## Exercise prompt
Your task is to output the data exactly as it stands.
*** Provided data Section Begins ***
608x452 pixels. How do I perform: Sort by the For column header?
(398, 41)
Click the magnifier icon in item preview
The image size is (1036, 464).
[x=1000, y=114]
*** Provided data Section Ends ***
## Exercise solution
608x452 pixels. How do I perform: Sort by the For column header?
(398, 41)
Click the magnifier icon in item preview
The image size is (1036, 464).
[x=1000, y=114]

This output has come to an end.